UN: Modern Forms of Slavery are Flourishing



21 August 2009

A 9-year-old girl was trafficked with her entire family from Bihar, one of the poorest and most underdeveloped states in India, and sold to the owner of a brick-making factory
A 9-year-old girl was trafficked with her entire family from Bihar, one of the poorest and most underdeveloped states in India, and sold to the owner of a brick-making factory
In late August 1791, a slave rebellion in Santo Domingo, now Haiti and the Dominican Republic, sparked the beginning of the end of the system of slavery. Every year on August 23, the United Nations International Day for the remembrance of the Slave Trade and its Abolition serves to remind people of the tragedy of the trans-Atlantic slave trade of old. It also aims to raise awareness about modern day forms of slavery.
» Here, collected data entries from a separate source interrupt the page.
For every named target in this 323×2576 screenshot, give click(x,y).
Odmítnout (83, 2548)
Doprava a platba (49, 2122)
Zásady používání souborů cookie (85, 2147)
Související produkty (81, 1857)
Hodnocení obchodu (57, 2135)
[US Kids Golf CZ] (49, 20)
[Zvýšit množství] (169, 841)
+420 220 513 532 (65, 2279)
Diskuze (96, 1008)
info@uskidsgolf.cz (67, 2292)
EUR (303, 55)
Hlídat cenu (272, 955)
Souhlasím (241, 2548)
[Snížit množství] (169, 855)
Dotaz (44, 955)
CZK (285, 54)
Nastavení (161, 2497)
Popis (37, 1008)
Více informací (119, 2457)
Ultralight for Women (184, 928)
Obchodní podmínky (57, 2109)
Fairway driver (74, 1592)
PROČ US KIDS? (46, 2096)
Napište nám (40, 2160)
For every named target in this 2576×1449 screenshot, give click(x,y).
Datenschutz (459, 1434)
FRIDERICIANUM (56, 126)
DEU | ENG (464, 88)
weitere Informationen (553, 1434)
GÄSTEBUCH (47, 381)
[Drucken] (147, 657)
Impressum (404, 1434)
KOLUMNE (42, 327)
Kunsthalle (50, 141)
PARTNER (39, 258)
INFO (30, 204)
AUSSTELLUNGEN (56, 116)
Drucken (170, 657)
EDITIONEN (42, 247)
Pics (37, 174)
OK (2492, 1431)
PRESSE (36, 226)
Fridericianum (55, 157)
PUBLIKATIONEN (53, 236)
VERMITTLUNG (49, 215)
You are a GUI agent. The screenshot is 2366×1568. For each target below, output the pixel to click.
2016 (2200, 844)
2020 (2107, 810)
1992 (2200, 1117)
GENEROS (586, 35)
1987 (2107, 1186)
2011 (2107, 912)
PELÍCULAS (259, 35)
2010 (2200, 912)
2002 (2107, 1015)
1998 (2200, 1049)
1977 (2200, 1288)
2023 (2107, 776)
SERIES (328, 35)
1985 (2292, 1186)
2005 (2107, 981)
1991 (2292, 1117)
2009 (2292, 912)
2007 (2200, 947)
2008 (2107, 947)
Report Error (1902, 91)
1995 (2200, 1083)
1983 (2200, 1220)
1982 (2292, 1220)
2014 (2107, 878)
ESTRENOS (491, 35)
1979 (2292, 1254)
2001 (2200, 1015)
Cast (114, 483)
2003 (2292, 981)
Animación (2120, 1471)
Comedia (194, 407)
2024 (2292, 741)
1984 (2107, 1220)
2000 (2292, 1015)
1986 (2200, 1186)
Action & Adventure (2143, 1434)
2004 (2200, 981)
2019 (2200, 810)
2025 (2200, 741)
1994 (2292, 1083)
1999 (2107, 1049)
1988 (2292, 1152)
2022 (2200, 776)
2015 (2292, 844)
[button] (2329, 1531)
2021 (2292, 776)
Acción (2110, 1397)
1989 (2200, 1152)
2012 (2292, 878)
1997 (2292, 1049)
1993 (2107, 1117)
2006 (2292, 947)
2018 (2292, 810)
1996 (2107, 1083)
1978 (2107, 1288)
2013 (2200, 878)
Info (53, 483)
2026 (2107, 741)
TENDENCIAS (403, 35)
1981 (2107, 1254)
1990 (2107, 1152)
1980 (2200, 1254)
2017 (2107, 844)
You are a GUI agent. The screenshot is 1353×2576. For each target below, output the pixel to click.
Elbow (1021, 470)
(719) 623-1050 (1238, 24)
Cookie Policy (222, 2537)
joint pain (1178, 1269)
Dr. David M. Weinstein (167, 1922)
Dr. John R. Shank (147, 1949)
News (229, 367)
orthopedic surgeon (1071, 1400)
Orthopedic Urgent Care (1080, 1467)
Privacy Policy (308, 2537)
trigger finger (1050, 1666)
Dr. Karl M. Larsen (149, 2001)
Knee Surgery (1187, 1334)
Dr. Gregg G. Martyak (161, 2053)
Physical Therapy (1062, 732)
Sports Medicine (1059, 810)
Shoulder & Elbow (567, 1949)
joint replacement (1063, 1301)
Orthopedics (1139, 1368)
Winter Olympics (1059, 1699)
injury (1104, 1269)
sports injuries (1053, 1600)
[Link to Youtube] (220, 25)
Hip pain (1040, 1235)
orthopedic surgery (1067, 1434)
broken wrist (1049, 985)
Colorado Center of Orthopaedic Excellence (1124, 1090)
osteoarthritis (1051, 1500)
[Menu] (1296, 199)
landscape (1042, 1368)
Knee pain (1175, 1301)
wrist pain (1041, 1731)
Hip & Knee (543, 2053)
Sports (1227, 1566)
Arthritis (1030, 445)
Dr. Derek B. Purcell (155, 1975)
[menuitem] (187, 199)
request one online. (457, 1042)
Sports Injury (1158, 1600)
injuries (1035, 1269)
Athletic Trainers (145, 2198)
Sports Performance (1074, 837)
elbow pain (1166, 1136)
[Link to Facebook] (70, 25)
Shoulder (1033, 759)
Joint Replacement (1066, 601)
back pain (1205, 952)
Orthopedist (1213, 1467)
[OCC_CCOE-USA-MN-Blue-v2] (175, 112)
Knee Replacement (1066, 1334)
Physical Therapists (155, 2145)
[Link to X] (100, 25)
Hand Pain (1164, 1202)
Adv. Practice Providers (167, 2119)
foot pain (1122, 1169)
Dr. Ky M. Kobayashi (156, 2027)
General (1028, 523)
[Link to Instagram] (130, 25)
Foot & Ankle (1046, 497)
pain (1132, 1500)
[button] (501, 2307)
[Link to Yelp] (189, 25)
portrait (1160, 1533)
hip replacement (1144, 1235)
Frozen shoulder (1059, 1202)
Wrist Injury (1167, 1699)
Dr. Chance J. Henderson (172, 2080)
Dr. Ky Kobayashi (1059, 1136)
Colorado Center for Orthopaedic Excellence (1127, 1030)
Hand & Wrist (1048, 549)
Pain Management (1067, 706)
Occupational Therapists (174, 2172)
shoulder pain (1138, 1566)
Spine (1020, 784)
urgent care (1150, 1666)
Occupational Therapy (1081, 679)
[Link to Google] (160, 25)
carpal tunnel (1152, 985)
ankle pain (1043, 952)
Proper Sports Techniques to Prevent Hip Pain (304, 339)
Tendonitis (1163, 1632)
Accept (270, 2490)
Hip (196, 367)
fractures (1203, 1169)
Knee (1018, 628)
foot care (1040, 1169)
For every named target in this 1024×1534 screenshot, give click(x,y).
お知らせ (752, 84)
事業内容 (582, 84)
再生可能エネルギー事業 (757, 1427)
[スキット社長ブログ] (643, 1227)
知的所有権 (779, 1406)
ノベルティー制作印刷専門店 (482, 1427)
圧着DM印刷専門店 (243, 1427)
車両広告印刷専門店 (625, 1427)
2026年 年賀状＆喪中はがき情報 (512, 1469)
Men, women and children are no longer shackled, put on the auction block and sold like prize cattle to the highest bidder. In today's world, one person does not buy another and own him or her for life. Traditional forms of slavery have been abolished. But, contemporary forms of slavery are often as cruel and dehumanizing. 

Modern forms of slavery

Roger Plant, Head of the International Labor Organization, Special Action Program to Combat Forced Labor (file photo)
Roger Plant (file photo)
Roger Plant heads the International Labor Organization's (ILO) special action program to combat forced labor.

"You are in a forced labor situation when you enter work or service," he said. "It does not have to be legal work. It can be begging. It can be all kinds of activity. You enter it against your freedom of choice, and you cannot get out of it without punishment or the threat of punishment."

Plant says this definition, which first appeared in a 1930 ILO Convention Against Forced Labor, is still valid today.

He says most forced labor is in the private economy, and it is usually for several months or years. While lifetime cases of forced labor, slavery and bonded labor do exist, he says they are the exception.

"What we are finding is that migrant workers, particularly irregular migrant workers, very often young women, around the world are at tremendous risk of serious exploitation," said Plant. "We are finding that this is not only in the backward economy of developing countries, even though most forced labor today is indeed in the informal or the background agricultural sector of Asia, Latin America and then Africa."

Plant says every single country in the world is encountering problems of forced labor. That is because the victims are vulnerable to exploitation, laws against this practice are not vigorously enforced and it is a hugely profitable trade.

A recent ILO study finds an estimated $28 billion is made from trafficking for sexual exploitation every year. And at least $21 billion is made from all other forms of forced labor.  

Apart from the severe human rights violations, Plant says, the profits pocketed by traffickers represent lost tax revenues to the States, as well as lost earnings stolen from the victims of forced labor and trafficking.

"I think it is very likely that that is worth even more now," he said. "So, we could be talking about figures way, way above $50 billion or $60 billion. Way above, if we are talking about all forms of exploitation."  

Risk-takers and victims

Policy Officer at the ILO's Special Action Program to Combat Forced Labor Beate Andrees says migrant workers see themselves as risk-takers. They believe their lives will improve by getting a job in a foreign country. But, she says things often turn out badly as they maneuver through the migration system.

"You need documents, you need a contract, you need to cross borders, you need to have an employer, the employer actually has to have work for you," said Andrees. "And, then at each of these points, you can be deceived, and each of the people involved, they take a cut of the fees you have to pay. And, this is the mechanism that leads into this vicious cycle where you suddenly do not see or do not perceive to have any alternative."

This woman used in prostitution in Western Europe is forced through threats and intimidation to give all earnings to her trafficker (file photo)
This woman used in prostitution in Western Europe is forced through threats and intimidation to give all earnings to her trafficker (file photo)
Spokeswoman for the International Organization for Migration Jemini Pandya says victims often know the people who exploit them.

"One of the worst things about human trafficking it is that the people who actually are the traffickers or who become the middle-men for the traffickers are very, very close to the victims of trafficking," she said. "More often than not they are closely related to them or are close friends of the family."  

Pandya says this is a common occurrence in Eastern European countries. She says poor women there frequently are duped by people they trust into going to Western countries by promises of legitimate work.  

"Either once they have left their country and are on route, or when they have actually arrived in the country of destination, that their passports are taken way, they are locked up and then they are forced into prostitution," said Pandya.

More often than not, laws that exist to protect people against forced labor are not enforced. Frequently, it is the victim of trafficking who is criminalized, not the trafficker. Studies show prosecution rates for these crimes are extremely low the world over.

Anti-slavery advocates say the worst aspects of forced labor can be lessened if people are made aware of the harm it inflicts. They say when people learn that the prostitute in a brothel may be an unwilling victim of sexual exploitation or the cheap jeans they buy in a store are produced by people working 12 hours a day for little or no pay, some of these forms of contemporary slavery may dry up.